Work request: A verbatim transcript of the lines below, starting at the first and ending with the one that holds "Log in (1239, 10)", is what should be produced.

..........

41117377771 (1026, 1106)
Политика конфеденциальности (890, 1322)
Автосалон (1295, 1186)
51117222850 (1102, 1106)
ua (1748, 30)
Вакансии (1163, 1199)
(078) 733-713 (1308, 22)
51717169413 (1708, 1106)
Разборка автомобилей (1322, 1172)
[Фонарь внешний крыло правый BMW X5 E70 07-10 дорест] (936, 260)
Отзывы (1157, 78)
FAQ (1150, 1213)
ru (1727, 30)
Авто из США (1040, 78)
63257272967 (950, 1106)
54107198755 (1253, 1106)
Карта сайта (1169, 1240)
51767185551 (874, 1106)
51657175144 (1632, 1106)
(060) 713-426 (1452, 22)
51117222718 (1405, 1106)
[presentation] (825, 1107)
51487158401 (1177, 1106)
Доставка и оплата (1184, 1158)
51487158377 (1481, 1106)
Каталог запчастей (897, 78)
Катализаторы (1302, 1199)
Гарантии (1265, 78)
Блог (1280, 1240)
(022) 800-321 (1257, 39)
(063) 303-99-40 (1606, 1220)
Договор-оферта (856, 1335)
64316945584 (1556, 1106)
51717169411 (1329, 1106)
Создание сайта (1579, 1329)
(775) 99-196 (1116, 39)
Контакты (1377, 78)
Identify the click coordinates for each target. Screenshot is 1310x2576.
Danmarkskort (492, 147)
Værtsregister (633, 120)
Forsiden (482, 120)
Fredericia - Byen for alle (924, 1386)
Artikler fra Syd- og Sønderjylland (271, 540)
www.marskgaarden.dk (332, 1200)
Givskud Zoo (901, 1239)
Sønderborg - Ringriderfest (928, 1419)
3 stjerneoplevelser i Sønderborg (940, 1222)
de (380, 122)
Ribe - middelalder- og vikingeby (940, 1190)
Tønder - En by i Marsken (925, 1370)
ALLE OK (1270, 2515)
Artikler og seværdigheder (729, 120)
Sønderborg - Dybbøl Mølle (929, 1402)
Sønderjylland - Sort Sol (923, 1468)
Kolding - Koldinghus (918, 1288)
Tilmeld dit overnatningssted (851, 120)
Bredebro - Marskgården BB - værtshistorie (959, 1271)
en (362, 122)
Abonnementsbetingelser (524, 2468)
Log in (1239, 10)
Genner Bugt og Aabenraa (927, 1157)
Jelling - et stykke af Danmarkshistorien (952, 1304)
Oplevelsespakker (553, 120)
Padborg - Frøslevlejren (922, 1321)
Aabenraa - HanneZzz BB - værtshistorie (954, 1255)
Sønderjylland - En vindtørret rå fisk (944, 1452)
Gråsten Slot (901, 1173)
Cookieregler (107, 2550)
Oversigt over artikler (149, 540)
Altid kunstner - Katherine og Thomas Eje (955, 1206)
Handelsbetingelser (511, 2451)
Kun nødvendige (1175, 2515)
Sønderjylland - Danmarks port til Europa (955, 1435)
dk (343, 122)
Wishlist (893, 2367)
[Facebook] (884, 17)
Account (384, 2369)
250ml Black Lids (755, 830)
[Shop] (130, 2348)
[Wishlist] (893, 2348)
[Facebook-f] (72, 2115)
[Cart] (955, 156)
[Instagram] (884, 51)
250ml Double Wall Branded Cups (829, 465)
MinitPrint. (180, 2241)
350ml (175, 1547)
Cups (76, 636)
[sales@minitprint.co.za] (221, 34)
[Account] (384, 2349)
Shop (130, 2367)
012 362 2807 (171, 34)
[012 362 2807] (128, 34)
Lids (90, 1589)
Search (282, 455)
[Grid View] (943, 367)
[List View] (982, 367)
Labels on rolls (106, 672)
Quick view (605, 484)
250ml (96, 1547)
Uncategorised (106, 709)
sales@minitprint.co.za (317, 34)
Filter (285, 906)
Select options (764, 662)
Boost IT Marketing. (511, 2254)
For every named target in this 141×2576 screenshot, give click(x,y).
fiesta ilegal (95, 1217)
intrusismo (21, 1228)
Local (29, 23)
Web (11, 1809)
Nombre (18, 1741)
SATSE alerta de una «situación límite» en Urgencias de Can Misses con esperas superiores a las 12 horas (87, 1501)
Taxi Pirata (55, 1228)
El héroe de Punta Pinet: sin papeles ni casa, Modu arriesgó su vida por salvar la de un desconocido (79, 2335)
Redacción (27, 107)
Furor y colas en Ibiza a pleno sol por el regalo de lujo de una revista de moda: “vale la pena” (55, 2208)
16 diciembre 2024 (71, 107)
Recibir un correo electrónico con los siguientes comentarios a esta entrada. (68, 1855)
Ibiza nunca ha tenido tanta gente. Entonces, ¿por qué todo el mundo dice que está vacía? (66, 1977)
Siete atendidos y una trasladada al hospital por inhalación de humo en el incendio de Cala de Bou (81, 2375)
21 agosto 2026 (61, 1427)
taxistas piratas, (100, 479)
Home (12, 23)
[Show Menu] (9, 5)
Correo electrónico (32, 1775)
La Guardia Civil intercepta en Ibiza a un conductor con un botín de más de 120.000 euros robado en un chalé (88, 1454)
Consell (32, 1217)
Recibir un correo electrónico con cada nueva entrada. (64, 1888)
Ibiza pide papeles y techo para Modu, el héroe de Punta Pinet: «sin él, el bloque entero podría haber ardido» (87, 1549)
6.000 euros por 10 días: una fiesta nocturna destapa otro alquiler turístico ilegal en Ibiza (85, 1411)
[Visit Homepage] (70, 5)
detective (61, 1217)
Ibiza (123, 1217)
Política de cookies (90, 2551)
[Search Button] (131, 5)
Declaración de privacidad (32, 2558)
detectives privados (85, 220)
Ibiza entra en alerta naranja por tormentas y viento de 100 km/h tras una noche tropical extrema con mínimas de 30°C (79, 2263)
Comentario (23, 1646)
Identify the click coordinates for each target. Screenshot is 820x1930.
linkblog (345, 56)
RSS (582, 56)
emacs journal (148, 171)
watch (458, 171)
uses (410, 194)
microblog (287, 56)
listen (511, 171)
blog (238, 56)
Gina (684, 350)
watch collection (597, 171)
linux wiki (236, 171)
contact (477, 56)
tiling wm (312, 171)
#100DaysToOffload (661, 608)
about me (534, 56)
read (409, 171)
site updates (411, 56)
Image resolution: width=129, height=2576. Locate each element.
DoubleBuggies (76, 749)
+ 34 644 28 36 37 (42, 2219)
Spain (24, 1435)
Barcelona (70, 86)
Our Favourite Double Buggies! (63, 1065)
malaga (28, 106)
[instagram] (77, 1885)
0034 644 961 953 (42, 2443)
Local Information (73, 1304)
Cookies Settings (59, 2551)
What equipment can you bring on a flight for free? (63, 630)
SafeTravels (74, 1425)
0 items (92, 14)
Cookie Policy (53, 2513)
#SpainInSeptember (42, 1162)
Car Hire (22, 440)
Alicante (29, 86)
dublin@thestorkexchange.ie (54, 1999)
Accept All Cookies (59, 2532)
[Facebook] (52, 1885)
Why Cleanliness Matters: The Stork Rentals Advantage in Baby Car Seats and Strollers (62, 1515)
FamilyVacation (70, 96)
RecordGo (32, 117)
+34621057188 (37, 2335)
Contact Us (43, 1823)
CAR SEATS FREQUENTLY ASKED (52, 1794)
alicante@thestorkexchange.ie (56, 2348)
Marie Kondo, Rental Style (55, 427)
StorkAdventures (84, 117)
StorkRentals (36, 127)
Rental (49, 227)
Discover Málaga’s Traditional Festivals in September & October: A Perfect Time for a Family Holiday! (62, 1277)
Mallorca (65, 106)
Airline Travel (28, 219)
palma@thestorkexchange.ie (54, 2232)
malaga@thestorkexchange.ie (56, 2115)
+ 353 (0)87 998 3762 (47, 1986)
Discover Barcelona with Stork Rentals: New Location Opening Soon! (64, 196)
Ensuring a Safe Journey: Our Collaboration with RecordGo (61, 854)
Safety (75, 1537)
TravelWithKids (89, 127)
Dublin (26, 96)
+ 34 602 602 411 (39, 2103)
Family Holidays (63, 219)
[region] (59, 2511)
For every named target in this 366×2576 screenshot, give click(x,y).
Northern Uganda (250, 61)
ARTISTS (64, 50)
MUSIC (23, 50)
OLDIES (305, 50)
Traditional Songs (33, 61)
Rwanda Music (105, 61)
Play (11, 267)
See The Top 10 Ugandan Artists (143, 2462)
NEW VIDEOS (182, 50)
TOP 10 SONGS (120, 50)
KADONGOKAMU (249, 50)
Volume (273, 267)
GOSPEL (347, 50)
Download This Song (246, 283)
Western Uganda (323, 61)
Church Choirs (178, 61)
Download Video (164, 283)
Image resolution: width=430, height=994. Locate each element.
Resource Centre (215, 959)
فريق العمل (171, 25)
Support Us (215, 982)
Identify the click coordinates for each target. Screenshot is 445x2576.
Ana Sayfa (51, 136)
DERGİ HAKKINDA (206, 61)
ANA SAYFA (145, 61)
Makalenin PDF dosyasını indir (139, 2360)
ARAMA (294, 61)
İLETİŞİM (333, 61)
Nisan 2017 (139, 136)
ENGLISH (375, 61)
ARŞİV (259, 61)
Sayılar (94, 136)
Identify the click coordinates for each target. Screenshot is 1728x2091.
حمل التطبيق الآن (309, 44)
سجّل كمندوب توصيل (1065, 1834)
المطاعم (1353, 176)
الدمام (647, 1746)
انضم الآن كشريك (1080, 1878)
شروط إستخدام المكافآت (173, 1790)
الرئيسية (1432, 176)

..........

Written answer:
41117377771 (1026, 1106)
Политика конфеденциальности (890, 1322)
Автосалон (1295, 1186)
51117222850 (1102, 1106)
ua (1748, 30)
Вакансии (1163, 1199)
(078) 733-713 (1308, 22)
51717169413 (1708, 1106)
Разборка автомобилей (1322, 1172)
[Фонарь внешний крыло правый BMW X5 E70 07-10 дорест] (936, 260)
Отзывы (1157, 78)
FAQ (1150, 1213)
ru (1727, 30)
Авто из США (1040, 78)
63257272967 (950, 1106)
54107198755 (1253, 1106)
Карта сайта (1169, 1240)
51767185551 (874, 1106)
51657175144 (1632, 1106)
(060) 713-426 (1452, 22)
51117222718 (1405, 1106)
[presentation] (825, 1107)
51487158401 (1177, 1106)
Доставка и оплата (1184, 1158)
51487158377 (1481, 1106)
Каталог запчастей (897, 78)
Катализаторы (1302, 1199)
Гарантии (1265, 78)
Блог (1280, 1240)
(022) 800-321 (1257, 39)
(063) 303-99-40 (1606, 1220)
Договор-оферта (856, 1335)
64316945584 (1556, 1106)
51717169411 (1329, 1106)
Создание сайта (1579, 1329)
(775) 99-196 (1116, 39)
Контакты (1377, 78)
Identify the click coordinates for each target. Screenshot is 1310x2576.
Danmarkskort (492, 147)
Værtsregister (633, 120)
Forsiden (482, 120)
Fredericia - Byen for alle (924, 1386)
Artikler fra Syd- og Sønderjylland (271, 540)
www.marskgaarden.dk (332, 1200)
Givskud Zoo (901, 1239)
Sønderborg - Ringriderfest (928, 1419)
3 stjerneoplevelser i Sønderborg (940, 1222)
de (380, 122)
Ribe - middelalder- og vikingeby (940, 1190)
Tønder - En by i Marsken (925, 1370)
ALLE OK (1270, 2515)
Artikler og seværdigheder (729, 120)
Sønderborg - Dybbøl Mølle (929, 1402)
Sønderjylland - Sort Sol (923, 1468)
Kolding - Koldinghus (918, 1288)
Tilmeld dit overnatningssted (851, 120)
Bredebro - Marskgården BB - værtshistorie (959, 1271)
en (362, 122)
Abonnementsbetingelser (524, 2468)
Log in (1239, 10)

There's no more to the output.